■ DATA RECORDS
=-=-=-=-=

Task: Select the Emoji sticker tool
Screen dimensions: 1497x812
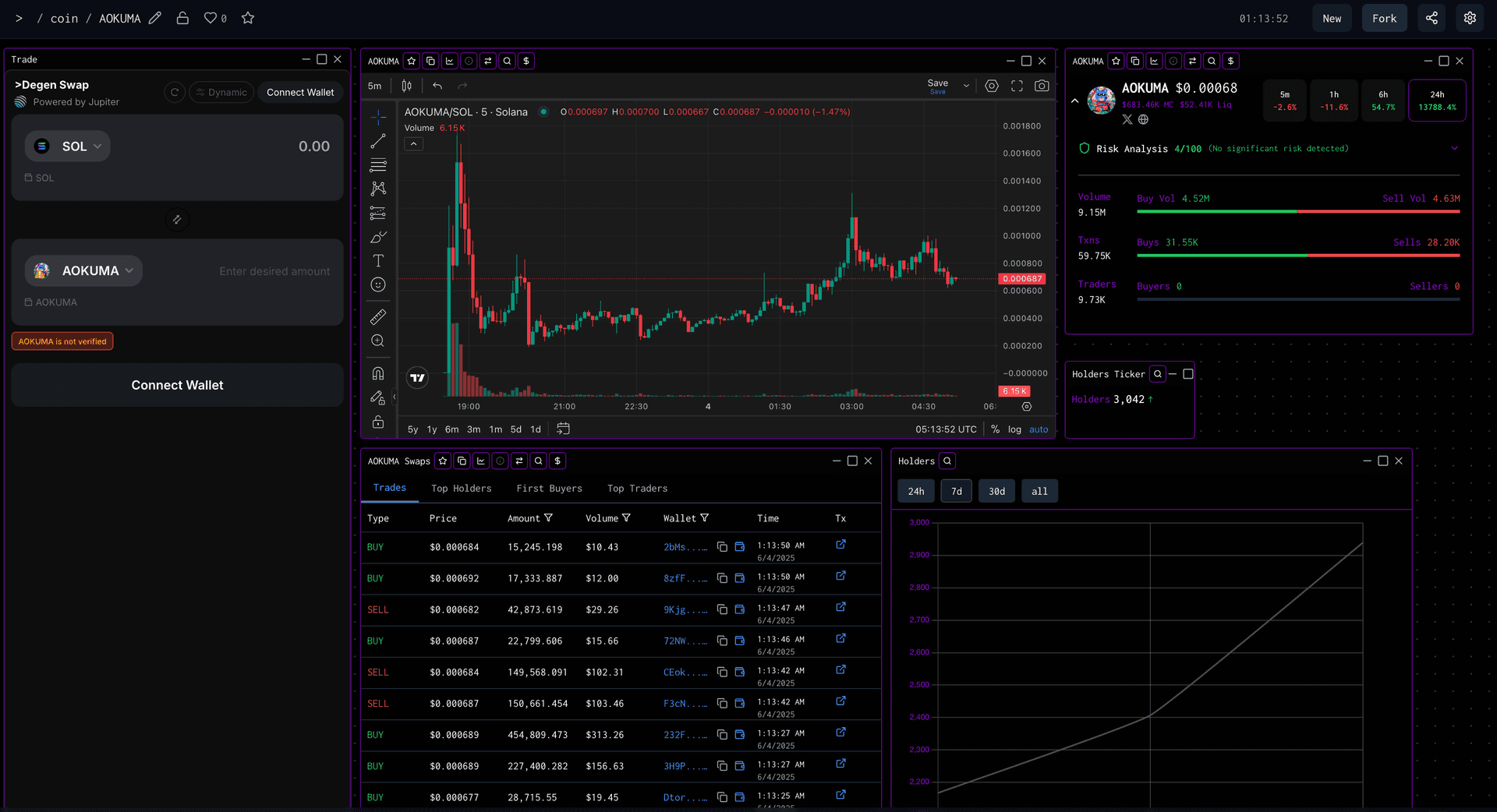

=-=-=-=-=

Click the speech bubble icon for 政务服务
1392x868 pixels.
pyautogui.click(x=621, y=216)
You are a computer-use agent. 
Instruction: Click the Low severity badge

=-=-=-=-=

■ YOUR INSTRUCTIONS
From the records above, print exactly the lines that run from the line with "Task: Select the Emoji sticker tool" to the line with "Screen dimensions: 1497x812", inclusive.

■ THE ANSWER
Task: Select the Emoji sticker tool
Screen dimensions: 1497x812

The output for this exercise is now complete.